<<<<
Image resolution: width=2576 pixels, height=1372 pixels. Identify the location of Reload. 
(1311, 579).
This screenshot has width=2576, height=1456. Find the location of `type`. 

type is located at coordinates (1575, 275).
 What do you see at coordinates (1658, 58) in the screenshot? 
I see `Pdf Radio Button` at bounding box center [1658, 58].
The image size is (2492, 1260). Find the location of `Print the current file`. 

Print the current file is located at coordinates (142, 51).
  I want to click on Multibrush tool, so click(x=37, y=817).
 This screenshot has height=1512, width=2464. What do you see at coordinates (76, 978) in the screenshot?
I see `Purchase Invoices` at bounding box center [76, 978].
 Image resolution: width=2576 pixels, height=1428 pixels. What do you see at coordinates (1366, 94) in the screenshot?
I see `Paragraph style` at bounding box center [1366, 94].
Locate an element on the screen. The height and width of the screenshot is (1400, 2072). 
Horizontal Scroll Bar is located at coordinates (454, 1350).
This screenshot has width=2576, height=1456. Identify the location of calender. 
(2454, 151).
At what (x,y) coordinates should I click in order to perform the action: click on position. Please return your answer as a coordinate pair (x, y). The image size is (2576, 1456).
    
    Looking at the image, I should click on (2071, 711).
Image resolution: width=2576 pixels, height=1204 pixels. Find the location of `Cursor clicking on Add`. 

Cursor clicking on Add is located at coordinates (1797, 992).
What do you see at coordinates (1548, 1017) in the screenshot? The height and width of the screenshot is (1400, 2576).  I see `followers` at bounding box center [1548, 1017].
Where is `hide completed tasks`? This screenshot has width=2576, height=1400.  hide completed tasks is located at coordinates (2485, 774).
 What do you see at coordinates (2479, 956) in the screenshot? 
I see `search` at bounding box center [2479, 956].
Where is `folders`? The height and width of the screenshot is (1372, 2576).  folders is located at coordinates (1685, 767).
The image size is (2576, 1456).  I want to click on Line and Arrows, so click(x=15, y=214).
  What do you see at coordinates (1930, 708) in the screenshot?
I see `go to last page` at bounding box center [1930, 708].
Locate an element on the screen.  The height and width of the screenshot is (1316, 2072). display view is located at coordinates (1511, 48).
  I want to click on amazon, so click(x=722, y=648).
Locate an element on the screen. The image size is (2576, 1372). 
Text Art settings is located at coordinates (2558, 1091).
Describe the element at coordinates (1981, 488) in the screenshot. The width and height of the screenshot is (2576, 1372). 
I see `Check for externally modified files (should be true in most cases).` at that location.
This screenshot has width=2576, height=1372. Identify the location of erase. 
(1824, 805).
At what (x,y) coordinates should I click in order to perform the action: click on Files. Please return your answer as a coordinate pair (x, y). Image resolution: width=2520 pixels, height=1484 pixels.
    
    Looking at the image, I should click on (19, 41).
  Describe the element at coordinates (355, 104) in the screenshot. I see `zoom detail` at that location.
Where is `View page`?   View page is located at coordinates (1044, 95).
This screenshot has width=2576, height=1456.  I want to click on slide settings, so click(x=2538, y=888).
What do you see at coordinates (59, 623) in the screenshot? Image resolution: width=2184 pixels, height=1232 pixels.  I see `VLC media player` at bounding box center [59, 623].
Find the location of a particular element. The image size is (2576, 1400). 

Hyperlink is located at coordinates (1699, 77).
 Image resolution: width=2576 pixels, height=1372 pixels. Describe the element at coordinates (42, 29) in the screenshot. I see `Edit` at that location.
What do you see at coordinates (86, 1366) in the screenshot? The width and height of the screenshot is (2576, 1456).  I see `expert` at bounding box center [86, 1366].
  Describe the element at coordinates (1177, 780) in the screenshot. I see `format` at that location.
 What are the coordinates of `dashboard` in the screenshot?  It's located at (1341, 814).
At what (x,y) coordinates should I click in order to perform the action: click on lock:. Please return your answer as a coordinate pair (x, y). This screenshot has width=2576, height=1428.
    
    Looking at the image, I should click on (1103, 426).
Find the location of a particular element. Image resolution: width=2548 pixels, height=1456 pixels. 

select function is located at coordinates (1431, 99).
>>>>
Transcribe every one of the records above word for word, keeping each line unchanged.

### Output
Image resolution: width=2576 pixels, height=1372 pixels. Identify the location of Reload. 
(1311, 579).
This screenshot has width=2576, height=1456. Find the location of `type`. 

type is located at coordinates (1575, 275).
 What do you see at coordinates (1658, 58) in the screenshot? 
I see `Pdf Radio Button` at bounding box center [1658, 58].
The image size is (2492, 1260). Find the location of `Print the current file`. 

Print the current file is located at coordinates (142, 51).
  I want to click on Multibrush tool, so click(x=37, y=817).
 This screenshot has height=1512, width=2464. What do you see at coordinates (76, 978) in the screenshot?
I see `Purchase Invoices` at bounding box center [76, 978].
 Image resolution: width=2576 pixels, height=1428 pixels. What do you see at coordinates (1366, 94) in the screenshot?
I see `Paragraph style` at bounding box center [1366, 94].
Locate an element on the screen. The height and width of the screenshot is (1400, 2072). 
Horizontal Scroll Bar is located at coordinates (454, 1350).
This screenshot has width=2576, height=1456. Identify the location of calender. 
(2454, 151).
At what (x,y) coordinates should I click in order to perform the action: click on position. Please return your answer as a coordinate pair (x, y). The image size is (2576, 1456).
    
    Looking at the image, I should click on (2071, 711).
Image resolution: width=2576 pixels, height=1204 pixels. Find the location of `Cursor clicking on Add`. 

Cursor clicking on Add is located at coordinates (1797, 992).
What do you see at coordinates (1548, 1017) in the screenshot? The height and width of the screenshot is (1400, 2576).  I see `followers` at bounding box center [1548, 1017].
Where is `hide completed tasks`? This screenshot has width=2576, height=1400.  hide completed tasks is located at coordinates (2485, 774).
 What do you see at coordinates (2479, 956) in the screenshot? 
I see `search` at bounding box center [2479, 956].
Where is `folders`? The height and width of the screenshot is (1372, 2576).  folders is located at coordinates (1685, 767).
The image size is (2576, 1456).  I want to click on Line and Arrows, so click(x=15, y=214).
  What do you see at coordinates (1930, 708) in the screenshot?
I see `go to last page` at bounding box center [1930, 708].
Locate an element on the screen.  The height and width of the screenshot is (1316, 2072). display view is located at coordinates (1511, 48).
  I want to click on amazon, so click(x=722, y=648).
Locate an element on the screen. The image size is (2576, 1372). 
Text Art settings is located at coordinates (2558, 1091).
Describe the element at coordinates (1981, 488) in the screenshot. The width and height of the screenshot is (2576, 1372). 
I see `Check for externally modified files (should be true in most cases).` at that location.
This screenshot has width=2576, height=1372. Identify the location of erase. 
(1824, 805).
At what (x,y) coordinates should I click in order to perform the action: click on Files. Please return your answer as a coordinate pair (x, y). Image resolution: width=2520 pixels, height=1484 pixels.
    
    Looking at the image, I should click on (19, 41).
  Describe the element at coordinates (355, 104) in the screenshot. I see `zoom detail` at that location.
Where is `View page`?   View page is located at coordinates (1044, 95).
This screenshot has width=2576, height=1456.  I want to click on slide settings, so click(x=2538, y=888).
What do you see at coordinates (59, 623) in the screenshot? Image resolution: width=2184 pixels, height=1232 pixels.  I see `VLC media player` at bounding box center [59, 623].
Find the location of a particular element. The image size is (2576, 1400). 

Hyperlink is located at coordinates (1699, 77).
 Image resolution: width=2576 pixels, height=1372 pixels. Describe the element at coordinates (42, 29) in the screenshot. I see `Edit` at that location.
What do you see at coordinates (86, 1366) in the screenshot? The width and height of the screenshot is (2576, 1456).  I see `expert` at bounding box center [86, 1366].
  Describe the element at coordinates (1177, 780) in the screenshot. I see `format` at that location.
 What are the coordinates of `dashboard` in the screenshot?  It's located at (1341, 814).
At what (x,y) coordinates should I click in order to perform the action: click on lock:. Please return your answer as a coordinate pair (x, y). This screenshot has width=2576, height=1428.
    
    Looking at the image, I should click on (1103, 426).
Find the location of a particular element. Image resolution: width=2548 pixels, height=1456 pixels. 

select function is located at coordinates (1431, 99).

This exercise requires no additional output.